■ Material provided
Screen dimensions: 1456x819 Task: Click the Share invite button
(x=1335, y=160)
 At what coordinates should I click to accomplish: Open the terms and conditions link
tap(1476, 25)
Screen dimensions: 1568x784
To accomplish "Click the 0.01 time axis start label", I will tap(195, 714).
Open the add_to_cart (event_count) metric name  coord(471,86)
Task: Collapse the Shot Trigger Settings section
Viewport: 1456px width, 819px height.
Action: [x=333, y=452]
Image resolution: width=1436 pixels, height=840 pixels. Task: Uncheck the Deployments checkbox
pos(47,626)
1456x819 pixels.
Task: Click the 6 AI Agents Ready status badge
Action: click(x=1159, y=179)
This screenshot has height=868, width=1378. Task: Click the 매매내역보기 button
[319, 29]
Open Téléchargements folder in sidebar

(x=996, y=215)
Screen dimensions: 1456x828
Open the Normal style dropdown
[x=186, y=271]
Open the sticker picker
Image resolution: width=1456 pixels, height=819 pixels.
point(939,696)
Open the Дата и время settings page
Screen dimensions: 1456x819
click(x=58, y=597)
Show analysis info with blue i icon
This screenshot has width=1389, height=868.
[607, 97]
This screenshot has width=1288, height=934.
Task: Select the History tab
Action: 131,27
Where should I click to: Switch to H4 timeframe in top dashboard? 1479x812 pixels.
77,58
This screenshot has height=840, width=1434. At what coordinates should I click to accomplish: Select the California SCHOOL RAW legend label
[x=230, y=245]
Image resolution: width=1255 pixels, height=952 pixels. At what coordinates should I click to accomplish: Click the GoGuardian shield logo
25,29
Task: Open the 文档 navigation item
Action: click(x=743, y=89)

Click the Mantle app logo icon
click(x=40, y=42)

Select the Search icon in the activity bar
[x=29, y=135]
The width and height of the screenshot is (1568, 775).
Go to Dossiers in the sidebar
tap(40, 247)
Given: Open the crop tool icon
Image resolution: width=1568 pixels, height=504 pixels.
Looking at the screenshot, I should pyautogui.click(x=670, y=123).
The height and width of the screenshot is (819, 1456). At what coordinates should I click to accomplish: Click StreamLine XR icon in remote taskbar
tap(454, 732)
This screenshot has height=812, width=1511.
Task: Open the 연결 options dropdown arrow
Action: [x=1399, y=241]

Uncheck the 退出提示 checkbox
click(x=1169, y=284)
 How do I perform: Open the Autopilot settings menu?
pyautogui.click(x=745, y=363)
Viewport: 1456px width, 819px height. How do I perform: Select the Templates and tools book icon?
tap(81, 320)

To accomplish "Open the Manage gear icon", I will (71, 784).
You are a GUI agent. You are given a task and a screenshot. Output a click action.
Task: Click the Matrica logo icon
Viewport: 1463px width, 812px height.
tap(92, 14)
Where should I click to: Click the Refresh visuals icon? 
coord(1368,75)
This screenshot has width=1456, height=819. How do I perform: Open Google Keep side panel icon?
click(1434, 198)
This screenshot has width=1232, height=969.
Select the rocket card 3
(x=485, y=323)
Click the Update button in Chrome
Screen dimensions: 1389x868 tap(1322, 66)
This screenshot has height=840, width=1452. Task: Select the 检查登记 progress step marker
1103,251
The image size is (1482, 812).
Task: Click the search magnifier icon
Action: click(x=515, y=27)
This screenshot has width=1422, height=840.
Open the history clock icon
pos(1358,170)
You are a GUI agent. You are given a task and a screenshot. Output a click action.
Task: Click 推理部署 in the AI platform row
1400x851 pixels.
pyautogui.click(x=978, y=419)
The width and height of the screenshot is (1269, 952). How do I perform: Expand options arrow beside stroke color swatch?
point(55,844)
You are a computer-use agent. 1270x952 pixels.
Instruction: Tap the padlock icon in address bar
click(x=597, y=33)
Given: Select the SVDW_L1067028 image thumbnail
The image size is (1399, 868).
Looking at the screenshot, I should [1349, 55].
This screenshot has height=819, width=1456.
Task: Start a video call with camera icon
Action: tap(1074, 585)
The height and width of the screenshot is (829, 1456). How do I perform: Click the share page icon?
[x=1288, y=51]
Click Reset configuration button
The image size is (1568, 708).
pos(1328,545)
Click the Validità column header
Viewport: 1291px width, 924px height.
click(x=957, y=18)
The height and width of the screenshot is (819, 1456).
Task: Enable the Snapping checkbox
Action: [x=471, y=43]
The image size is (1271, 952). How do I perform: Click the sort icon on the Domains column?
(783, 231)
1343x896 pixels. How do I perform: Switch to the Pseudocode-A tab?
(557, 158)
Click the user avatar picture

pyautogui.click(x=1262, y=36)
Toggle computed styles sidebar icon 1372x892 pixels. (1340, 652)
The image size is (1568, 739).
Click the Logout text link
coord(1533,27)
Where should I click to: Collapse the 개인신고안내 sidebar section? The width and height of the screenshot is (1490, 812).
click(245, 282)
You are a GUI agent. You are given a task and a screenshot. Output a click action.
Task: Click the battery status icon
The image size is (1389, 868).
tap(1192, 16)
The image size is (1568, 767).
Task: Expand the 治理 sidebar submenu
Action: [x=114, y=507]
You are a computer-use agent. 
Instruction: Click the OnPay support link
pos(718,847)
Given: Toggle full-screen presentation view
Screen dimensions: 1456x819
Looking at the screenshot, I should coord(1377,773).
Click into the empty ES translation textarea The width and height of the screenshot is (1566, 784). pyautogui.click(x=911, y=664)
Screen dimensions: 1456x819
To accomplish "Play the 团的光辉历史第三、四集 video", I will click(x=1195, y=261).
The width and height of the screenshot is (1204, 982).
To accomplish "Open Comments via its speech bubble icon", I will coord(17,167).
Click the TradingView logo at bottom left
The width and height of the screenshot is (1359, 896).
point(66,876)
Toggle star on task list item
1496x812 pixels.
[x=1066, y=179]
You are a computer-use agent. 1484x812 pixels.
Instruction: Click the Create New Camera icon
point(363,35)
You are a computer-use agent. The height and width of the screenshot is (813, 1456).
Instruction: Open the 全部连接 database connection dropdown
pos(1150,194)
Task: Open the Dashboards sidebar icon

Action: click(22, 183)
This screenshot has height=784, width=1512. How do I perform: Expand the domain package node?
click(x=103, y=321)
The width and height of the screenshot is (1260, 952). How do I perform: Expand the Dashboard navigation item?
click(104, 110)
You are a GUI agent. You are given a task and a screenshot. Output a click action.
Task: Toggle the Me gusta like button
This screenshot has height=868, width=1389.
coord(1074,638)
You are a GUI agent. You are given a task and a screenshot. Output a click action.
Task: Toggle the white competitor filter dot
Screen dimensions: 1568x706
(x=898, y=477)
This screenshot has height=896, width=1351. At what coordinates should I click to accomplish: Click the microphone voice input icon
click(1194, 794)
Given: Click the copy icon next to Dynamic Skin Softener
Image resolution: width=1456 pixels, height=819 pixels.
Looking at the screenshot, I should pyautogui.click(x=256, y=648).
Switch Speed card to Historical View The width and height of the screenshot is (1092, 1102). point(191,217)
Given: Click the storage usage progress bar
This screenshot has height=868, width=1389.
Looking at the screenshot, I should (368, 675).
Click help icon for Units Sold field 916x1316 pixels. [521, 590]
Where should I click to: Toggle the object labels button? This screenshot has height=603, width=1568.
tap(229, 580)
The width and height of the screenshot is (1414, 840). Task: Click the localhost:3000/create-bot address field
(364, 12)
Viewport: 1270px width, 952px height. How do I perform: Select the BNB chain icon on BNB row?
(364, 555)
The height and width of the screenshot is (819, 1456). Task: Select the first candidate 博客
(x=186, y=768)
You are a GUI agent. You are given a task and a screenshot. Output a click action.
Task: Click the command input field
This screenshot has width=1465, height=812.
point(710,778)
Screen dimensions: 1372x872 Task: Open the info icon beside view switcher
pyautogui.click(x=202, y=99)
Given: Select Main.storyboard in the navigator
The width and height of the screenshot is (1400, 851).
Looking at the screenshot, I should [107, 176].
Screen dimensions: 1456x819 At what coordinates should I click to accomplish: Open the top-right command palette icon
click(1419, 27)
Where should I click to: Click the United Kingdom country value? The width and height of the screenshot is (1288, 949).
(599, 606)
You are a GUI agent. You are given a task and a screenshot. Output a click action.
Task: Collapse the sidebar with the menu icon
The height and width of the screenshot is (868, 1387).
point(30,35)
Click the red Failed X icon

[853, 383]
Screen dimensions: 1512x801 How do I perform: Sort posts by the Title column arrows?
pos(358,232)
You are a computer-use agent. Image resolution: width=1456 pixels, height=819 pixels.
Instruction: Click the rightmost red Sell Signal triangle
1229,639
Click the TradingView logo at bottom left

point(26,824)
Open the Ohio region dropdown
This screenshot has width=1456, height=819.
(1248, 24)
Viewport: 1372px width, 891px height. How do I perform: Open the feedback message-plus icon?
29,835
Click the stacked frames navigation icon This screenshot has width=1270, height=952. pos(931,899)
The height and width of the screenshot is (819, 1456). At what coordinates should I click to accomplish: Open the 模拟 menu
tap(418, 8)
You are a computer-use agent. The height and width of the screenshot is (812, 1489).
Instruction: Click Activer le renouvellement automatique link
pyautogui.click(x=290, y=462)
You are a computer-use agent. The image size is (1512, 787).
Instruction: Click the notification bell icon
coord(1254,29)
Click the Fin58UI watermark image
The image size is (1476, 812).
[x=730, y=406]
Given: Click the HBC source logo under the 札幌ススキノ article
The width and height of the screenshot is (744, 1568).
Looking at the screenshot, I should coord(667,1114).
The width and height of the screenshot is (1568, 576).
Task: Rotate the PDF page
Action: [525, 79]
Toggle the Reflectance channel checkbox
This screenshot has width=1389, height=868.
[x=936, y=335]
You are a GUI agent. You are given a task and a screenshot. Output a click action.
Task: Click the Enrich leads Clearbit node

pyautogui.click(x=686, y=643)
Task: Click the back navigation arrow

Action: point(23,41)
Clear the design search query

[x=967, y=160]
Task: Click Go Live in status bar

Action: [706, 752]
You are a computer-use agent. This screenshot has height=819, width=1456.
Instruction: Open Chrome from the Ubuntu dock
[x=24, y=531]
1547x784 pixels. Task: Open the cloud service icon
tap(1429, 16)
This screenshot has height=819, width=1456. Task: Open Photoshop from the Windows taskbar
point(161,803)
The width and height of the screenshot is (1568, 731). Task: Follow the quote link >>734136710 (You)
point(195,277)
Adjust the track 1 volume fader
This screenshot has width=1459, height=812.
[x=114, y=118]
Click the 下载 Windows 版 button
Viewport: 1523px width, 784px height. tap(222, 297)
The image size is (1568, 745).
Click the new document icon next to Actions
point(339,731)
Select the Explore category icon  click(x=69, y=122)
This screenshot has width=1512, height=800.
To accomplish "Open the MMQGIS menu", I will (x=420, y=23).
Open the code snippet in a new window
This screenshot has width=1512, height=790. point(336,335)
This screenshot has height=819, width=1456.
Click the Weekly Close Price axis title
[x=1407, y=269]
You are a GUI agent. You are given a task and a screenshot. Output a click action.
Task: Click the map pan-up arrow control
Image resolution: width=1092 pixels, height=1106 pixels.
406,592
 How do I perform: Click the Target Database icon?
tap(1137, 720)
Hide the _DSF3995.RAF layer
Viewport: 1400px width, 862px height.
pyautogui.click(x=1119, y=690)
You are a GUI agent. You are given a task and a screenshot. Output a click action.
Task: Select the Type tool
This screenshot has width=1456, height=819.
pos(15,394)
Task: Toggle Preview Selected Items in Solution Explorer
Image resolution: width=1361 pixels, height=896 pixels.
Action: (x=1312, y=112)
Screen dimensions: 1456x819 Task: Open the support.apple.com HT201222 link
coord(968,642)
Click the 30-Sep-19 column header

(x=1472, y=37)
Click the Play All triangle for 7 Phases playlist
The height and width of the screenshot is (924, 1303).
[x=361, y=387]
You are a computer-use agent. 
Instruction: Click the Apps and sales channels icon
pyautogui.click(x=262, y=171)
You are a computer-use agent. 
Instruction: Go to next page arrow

■ Exercise
Filter by the word "Play": copy every line of the data that holds it.

■ Task output
To accomplish "Play the 团的光辉历史第三、四集 video", I will click(x=1195, y=261).
Click the Play All triangle for 7 Phases playlist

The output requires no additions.